Rúbrica
Andrés Manuel López Obrador seguiría en el PRI
Por Aurelio Contreras Moreno
Desde que comenzó el sexenio fue evidente, obvia, la intención del régimen de la
pretendida “cuarta transformación” por destruir el sistema electoral que,
irónicamente, le permitió arribar al poder.
Y más irónico y lamentable aún es que ese entramado institucional que permitió
tener elecciones más confiables –en comparación con lo que se tenía antes de la
década de los 90- fue impulsado especialmente por la izquierda democrática del
país, la que provenía de la lucha social e incluso la que se había desarrollado
dentro del propio sistema priista, del que se escindió en 1987 con la salida de
Cuauhtémoc Cárdenas y Porfirio Muñoz Ledo del Partido Revolucionario
Institucional.
La lucha que esa izquierda y el propio Partido Acción Nacional encabezaron por
décadas para hacerse escuchar, para acceder a espacios de representación
popular y para competir legítima, legal y equitativamente por el poder encontró la
ruta a través de la ciudadanización del árbitro con la creación del Instituto Federal
Electoral, hecho que por sí mismo marcó un cambio radical respecto de lo que
sucedía en los comicios anteriores a su configuración.
El fraude, la violencia política, el predominio absoluto de un partido hegemónico y
la simulación de democracia –la “dictadura perfecta”, como la llamó el escritor
Mario Vargas Llosa en esa misma época- eran lo único a lo que se pudo aspirar
en México desde finales de la década de los 20, con la fundación del Partido
Nacional Revolucionario –la primera transformación del PRI- como mecanismo
para repartir el poder entre los jefes militares y los caciques que habían
sobrevivido a las dos décadas del conflicto armado de la Revolución Mexicana.

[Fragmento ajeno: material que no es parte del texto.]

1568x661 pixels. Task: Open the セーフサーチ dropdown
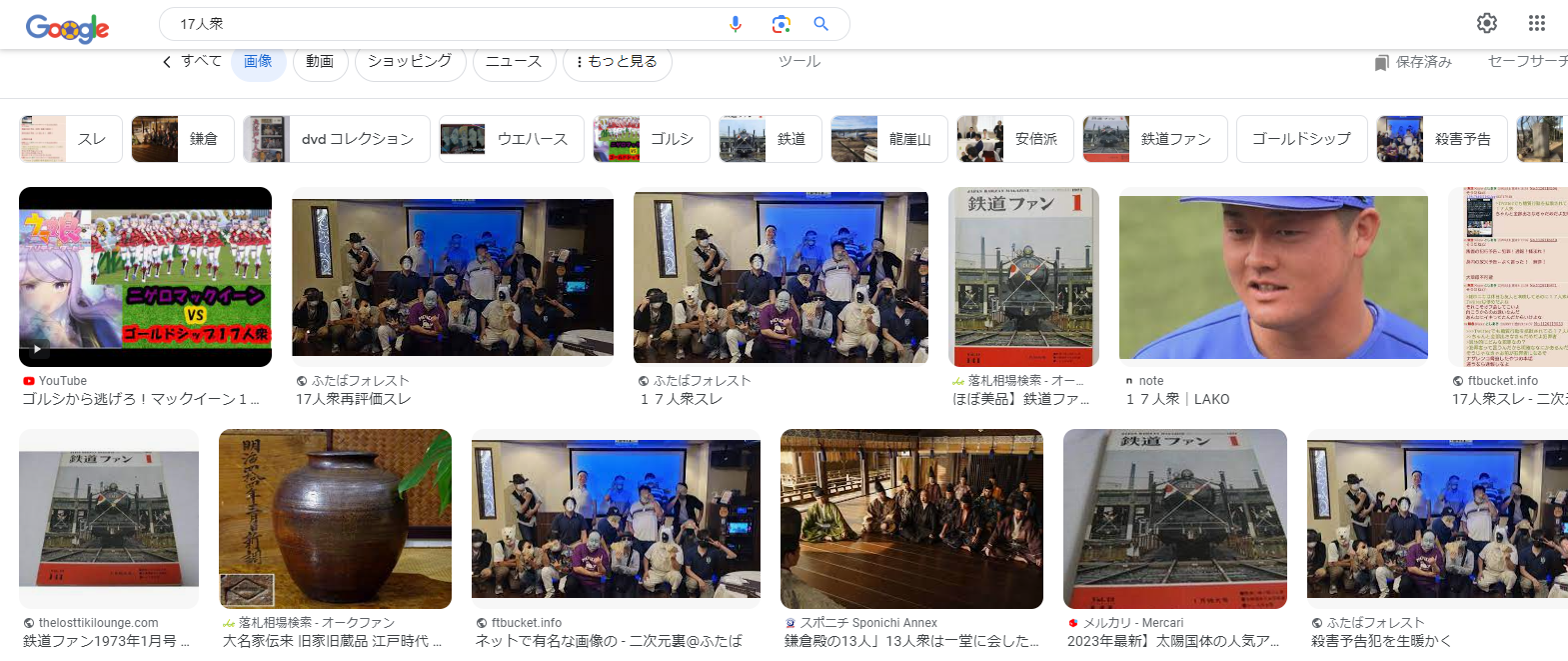click(1527, 62)
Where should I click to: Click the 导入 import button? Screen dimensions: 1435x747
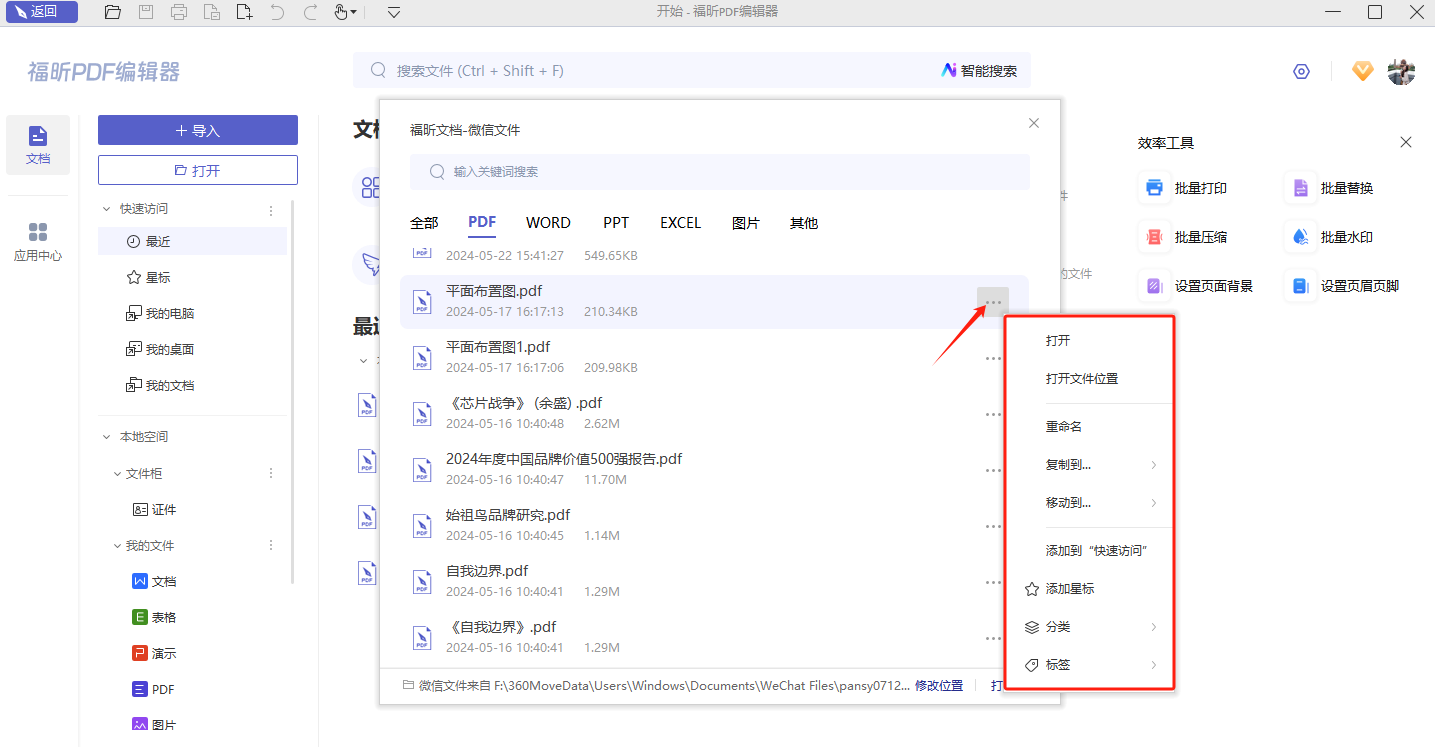198,130
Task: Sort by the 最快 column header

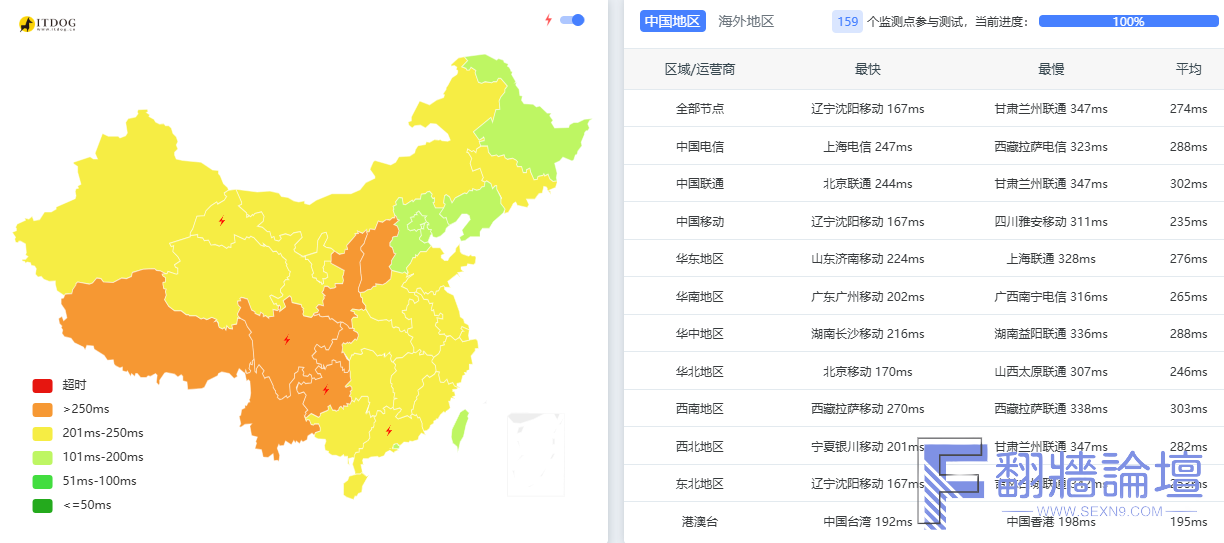Action: click(868, 69)
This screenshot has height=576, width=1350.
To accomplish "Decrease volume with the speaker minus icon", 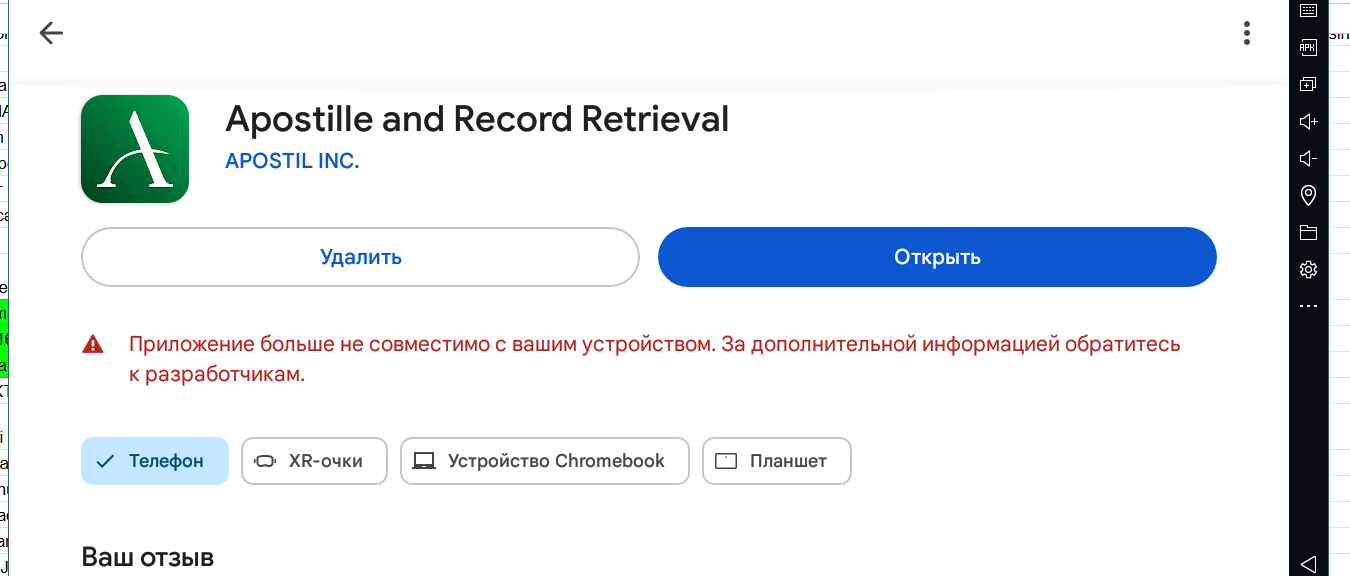I will point(1308,158).
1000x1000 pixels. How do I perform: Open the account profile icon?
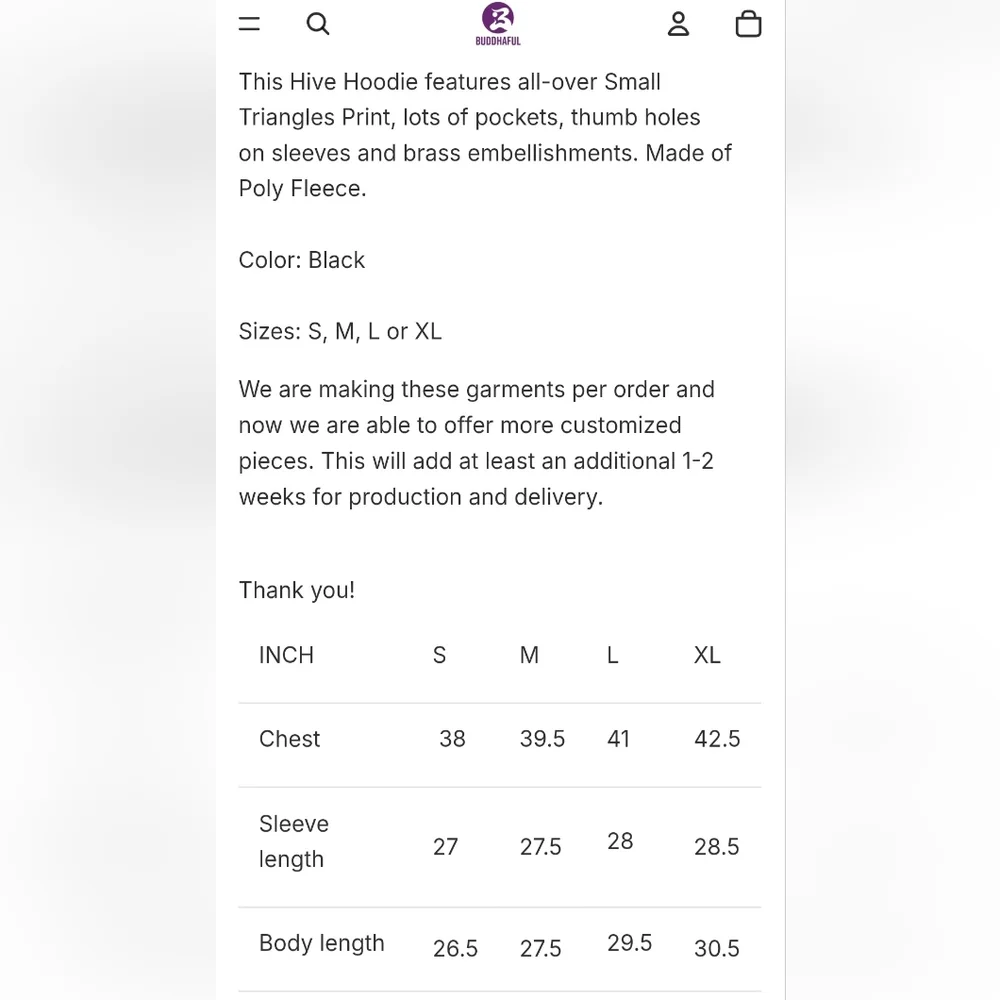678,24
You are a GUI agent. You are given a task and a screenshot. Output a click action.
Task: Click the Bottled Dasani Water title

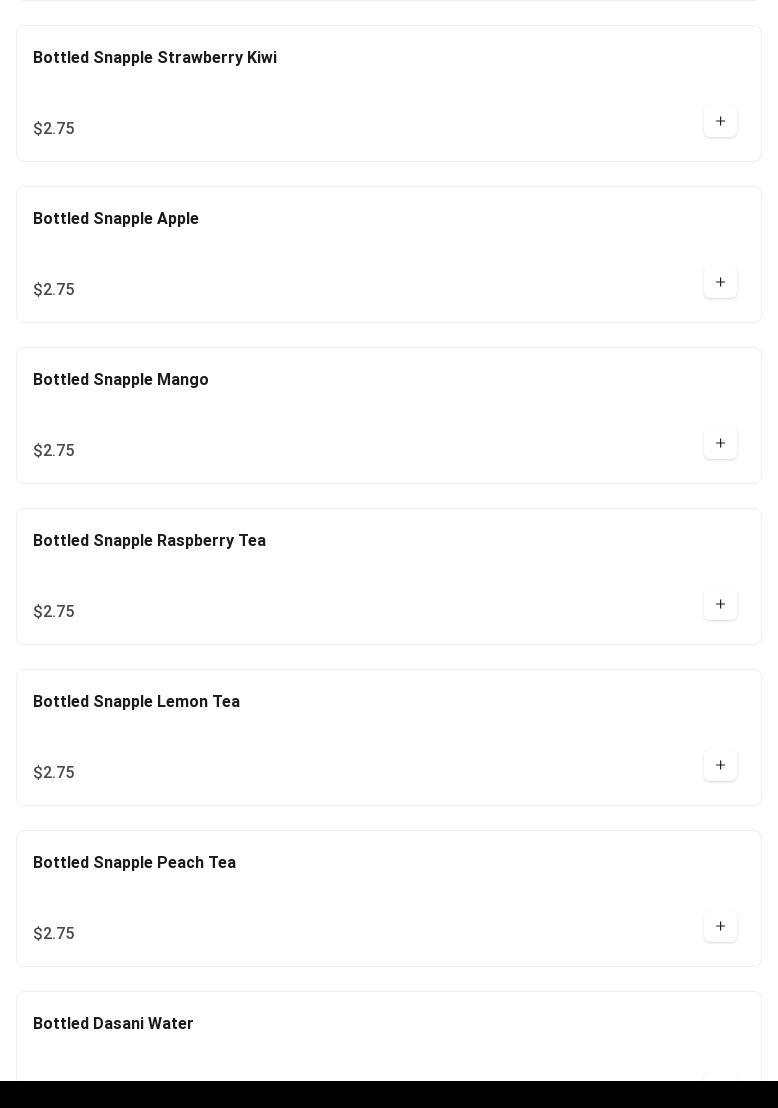pos(113,1024)
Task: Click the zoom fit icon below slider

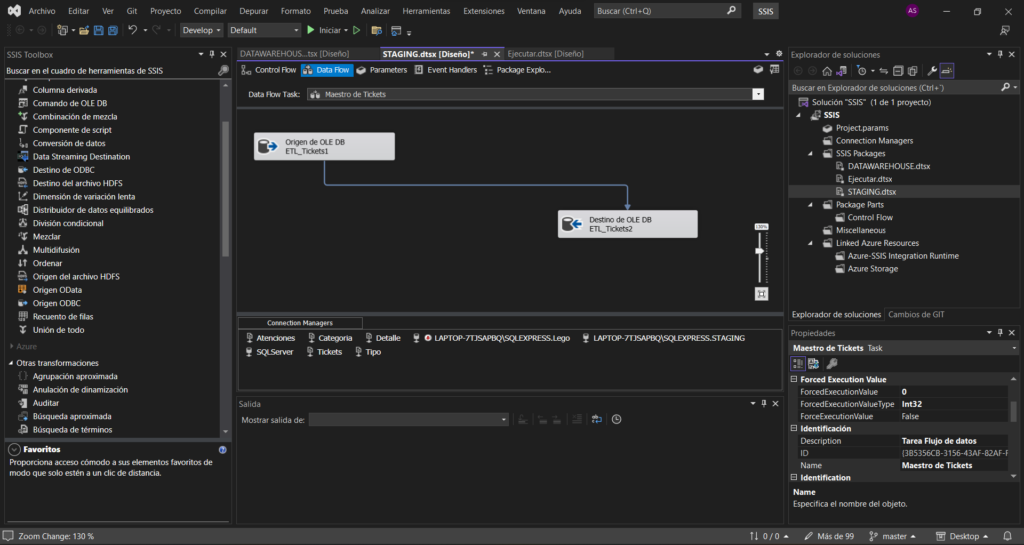Action: 761,294
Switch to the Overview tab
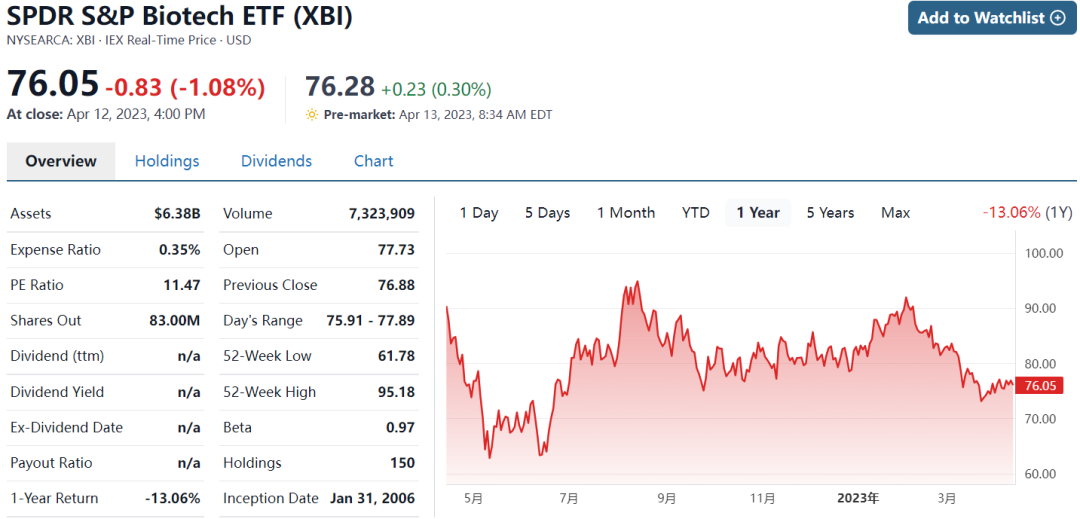1080x519 pixels. click(x=61, y=161)
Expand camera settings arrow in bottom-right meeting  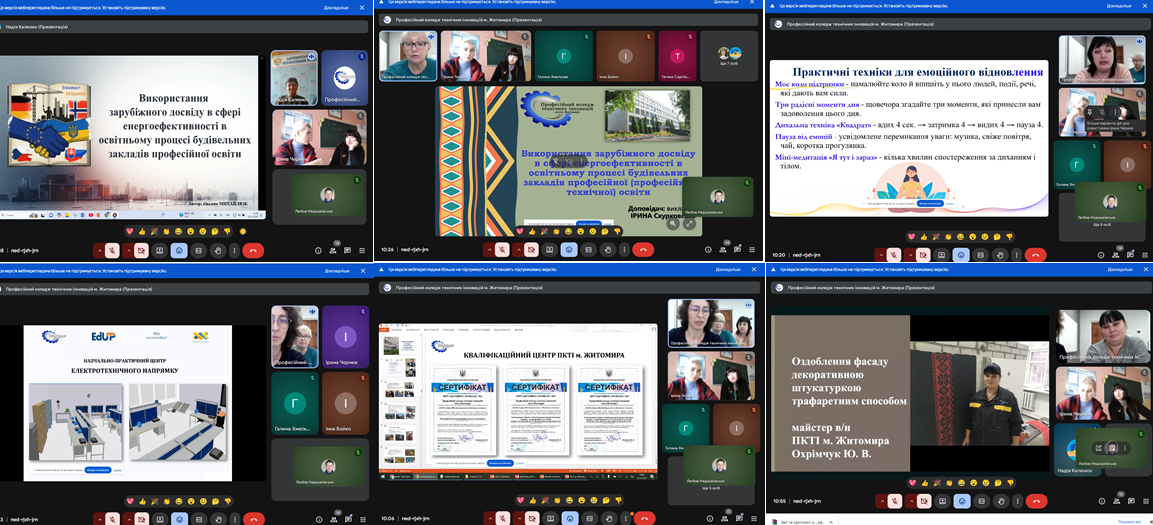coord(909,500)
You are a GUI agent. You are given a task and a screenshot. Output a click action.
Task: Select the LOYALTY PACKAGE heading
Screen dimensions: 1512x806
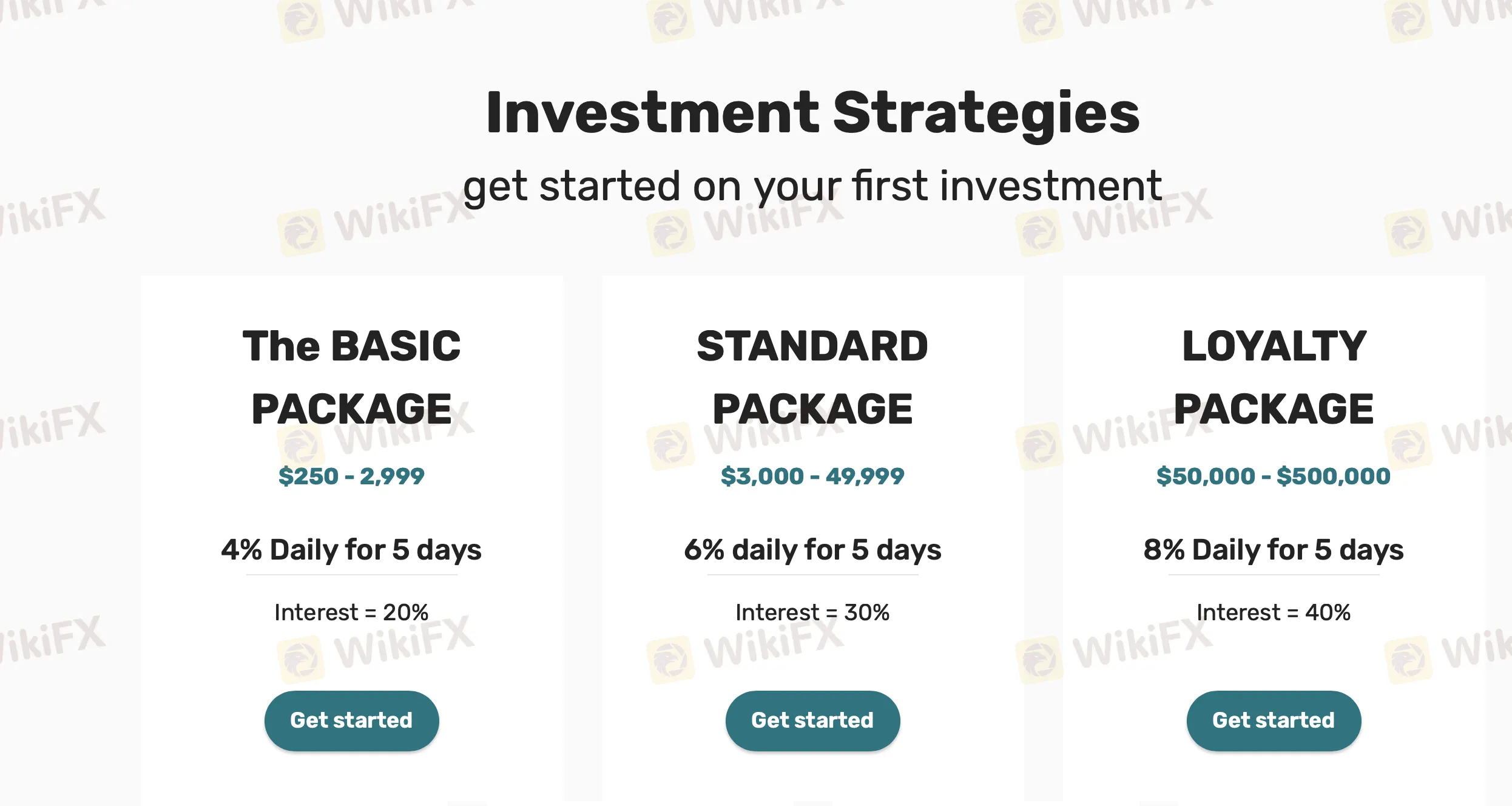[1274, 377]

La válida sospecha de fraude en las elecciones de 1988 –cuando se le “cayó el
sistema” de votación a Manuel Bartlett, hoy “ínclito” protagonista del supuesto
“cambio verdadero”- obligó al régimen priista a abrir el juego electoral, como ya en
1977 se había visto orillado a hacer una reforma política, luego que José López
Portillo “contendió” por la Presidencia sin oposición alguna.
No se trató por supuesto de una graciosa concesión del régimen encabezado
entonces por Carlos Salinas de Gortari ni fue a causa de un ánimo democrático
que claramente no tenía, sino para legitimar a su presidencia dentro y fuera del
país.
La creación del IFE y la apertura política obligada rindió frutos paulatinamente, no
sin enfrentar las resistencias de un régimen que se negaba a ir hacia una
inevitable transición democrática, que comenzó a cristalizarse propiamente en
1997, cuando por primera vez el PRI pierde la mayoría absoluta en la Cámara de
Diputados y la izquierda gana la primera elección de Jefe de Gobierno de la
Ciudad de México, y que alcanzó su cenit en el 2000, cuando el tricolor es
derrotado –y lo reconoce- en los comicios presidenciales de ese año y entrega el
poder.
El funcionamiento de esas instituciones creadas a instancias de la sociedad
mexicana –que fue la que al final de cuentas presionó para que existiera una
competencia democrática real- permitió que la alternancia en el poder fuera una
realidad en todas las regiones del país, en estados y municipios. Y si bien los
comicios de 2006 –y varios más a nivel local- también estuvieron cubiertos por la
sospecha del fraude –que nunca se comprobó fehacientemente-, los ajustes y las
restricciones constitucionales que siguieron y que también fueron impulsados
decididamente desde la izquierda partidista fueron la llave para dos alternancias
presidenciales más. La última, indiscutible, en 2018, cuando por primera vez en su
historia esa izquierda –o lo que se suponía que lo era- accedió al poder
presidencial.
Pretender ahora retroceder a un estadio totalmente anacrónico, en el que se
desbarate todo lo construido durante las últimas cuatro décadas y se coloque a
México en las mismas condiciones en que estaba no cuando arribó al poder
Salinas, sino cuando lo hizo López Portillo, constituye una verdadera traición
histórica, una autonegación del sentido de la propia existencia del
lopezobradorismo y de lo que le permitió participar en unas elecciones.
Sin esas instituciones que hoy pretende destruir Andrés Manuel López Obrador
con su propuesta de reforma electoral, el PRI se estaría acercando al centenario
de gobernar ininterrumpidamente, en el Congreso de la Unión solo habría
diputados y senadores de ese partido, la izquierda seguiría proscrita y a los
críticos se les seguiría dando trato de “traidores a la patria”. Que es exactamente
lo que sucederá si se llega a aprobar lo que pretende el presidente.
Es más, Andrés Manuel López Obrador seguiría en el PRI.